A *Lisp interpreter was initially developed. It quickly became apparent that a *Lisp compiler, translating *Lisp into Lisp and PARIS, would be needed to attain the gigaflop speeds that were theoretically attainable by a Connection Machine. The *Lisp compiler was written by Jeff Mincy and was first released in 1986. (An application achieving more than two gigaflops, a helicopter wake simulator, was developed by Alan Egolf, then an employee of United Technologies, and J. P. Massar, a Thinking Machines employee, in 1987; see "Helicopter Free Wake Implementation On Advanced Computer Architectures", International Conference on Basic Rotorcraft Research, 1988)
A *Lisp Simulator, an emulator meant to run *Lisp code on standard, non-parallel machines, was developed at the same time by JP Massar. This simulator still exists,[1] and was ported to ANSI Common Lisp in 2001. An older version written in the original Common Lisp, exists in the Carnegie Mellon University AI Archives.[2]
Later versions of *Lisp, involving significant upgrades to its functionality and performance, were worked on by Cliff Lasser, Jeff Mincy and J. P. Massar through 1989. *Lisp was implemented on the Thinking Machines CM5 circa 1990-1991 by J. P. Massar and Mario Bourgoin.
StarLisp was essentially a set of macros written on top of Common Lisp, and therefore had the full power of Common Lisp behind it. To use a Connection Machine, one needed a host or 'front-end'. To use *Lisp, that front-end had to run Common Lisp. Symbolics' machines using Genera OS and Sun Microsystems workstations running Lucid Inc.'s Lucid Common Lisp were both used for *Lisp.

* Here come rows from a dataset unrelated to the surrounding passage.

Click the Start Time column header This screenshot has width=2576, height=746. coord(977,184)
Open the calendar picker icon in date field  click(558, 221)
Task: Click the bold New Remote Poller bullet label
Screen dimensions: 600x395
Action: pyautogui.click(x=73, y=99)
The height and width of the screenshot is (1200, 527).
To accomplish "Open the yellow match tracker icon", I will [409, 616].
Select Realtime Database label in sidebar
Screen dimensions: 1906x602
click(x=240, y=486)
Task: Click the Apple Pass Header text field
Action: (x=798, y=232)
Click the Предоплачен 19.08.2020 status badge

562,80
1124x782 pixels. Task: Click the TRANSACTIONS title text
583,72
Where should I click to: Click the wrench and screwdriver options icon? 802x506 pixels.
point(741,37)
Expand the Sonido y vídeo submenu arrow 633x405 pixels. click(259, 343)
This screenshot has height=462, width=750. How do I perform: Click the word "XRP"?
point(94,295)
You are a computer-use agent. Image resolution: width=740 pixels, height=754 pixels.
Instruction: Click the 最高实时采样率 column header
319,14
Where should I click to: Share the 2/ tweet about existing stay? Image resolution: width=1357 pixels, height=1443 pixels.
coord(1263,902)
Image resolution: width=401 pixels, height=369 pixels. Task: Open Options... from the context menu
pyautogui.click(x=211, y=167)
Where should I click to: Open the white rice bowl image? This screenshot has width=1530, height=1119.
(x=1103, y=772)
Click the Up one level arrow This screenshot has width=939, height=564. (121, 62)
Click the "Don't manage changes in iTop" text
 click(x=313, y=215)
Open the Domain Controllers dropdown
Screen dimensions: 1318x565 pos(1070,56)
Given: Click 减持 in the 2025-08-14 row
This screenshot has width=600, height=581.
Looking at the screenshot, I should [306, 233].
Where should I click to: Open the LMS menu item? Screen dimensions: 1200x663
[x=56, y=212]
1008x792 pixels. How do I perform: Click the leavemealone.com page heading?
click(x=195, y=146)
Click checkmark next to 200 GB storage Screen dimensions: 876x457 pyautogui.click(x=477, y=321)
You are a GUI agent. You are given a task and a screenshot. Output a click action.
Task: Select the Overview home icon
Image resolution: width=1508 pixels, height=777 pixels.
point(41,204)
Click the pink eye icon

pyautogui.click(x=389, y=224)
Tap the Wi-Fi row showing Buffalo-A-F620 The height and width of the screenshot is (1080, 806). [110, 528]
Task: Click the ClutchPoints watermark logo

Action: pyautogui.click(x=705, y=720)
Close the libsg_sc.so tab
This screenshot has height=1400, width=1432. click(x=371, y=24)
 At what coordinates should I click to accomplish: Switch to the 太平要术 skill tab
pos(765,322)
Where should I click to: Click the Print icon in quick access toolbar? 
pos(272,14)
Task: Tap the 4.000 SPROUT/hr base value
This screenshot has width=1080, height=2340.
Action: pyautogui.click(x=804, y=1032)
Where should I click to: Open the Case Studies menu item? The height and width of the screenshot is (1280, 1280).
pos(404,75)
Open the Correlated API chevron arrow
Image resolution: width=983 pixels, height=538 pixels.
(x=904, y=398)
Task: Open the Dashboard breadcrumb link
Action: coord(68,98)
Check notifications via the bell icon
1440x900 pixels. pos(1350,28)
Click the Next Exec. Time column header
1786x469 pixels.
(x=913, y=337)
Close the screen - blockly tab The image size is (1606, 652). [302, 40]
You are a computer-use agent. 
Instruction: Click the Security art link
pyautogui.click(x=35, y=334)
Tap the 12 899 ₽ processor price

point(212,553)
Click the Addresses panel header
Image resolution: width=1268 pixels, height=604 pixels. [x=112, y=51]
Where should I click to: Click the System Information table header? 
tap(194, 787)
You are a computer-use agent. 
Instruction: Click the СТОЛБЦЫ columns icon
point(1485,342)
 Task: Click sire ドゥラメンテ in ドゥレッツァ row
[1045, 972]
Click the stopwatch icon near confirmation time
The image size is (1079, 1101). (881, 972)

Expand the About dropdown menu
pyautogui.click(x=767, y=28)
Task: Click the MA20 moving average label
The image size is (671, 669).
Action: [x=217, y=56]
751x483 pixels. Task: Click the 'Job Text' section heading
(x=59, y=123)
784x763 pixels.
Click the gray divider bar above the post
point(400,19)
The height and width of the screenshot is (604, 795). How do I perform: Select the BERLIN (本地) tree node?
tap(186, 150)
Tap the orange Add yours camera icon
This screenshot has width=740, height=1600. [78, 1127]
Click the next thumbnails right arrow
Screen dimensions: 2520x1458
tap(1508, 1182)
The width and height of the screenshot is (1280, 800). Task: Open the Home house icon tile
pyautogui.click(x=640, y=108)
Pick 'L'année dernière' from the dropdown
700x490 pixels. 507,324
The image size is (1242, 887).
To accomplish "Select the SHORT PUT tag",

StarLisp operated on PVARS (Parallel Variables). PVARS represented Connection Machine memory, and were essentially vectors: one element per CM processor (or virtual processor).
StarLisp consisted of standard operations on PVARS, like vector addition and multiplication, along with communications primitives that essentially reordered the elements of a PVAR using the CM's communications hardware to optimally route the data.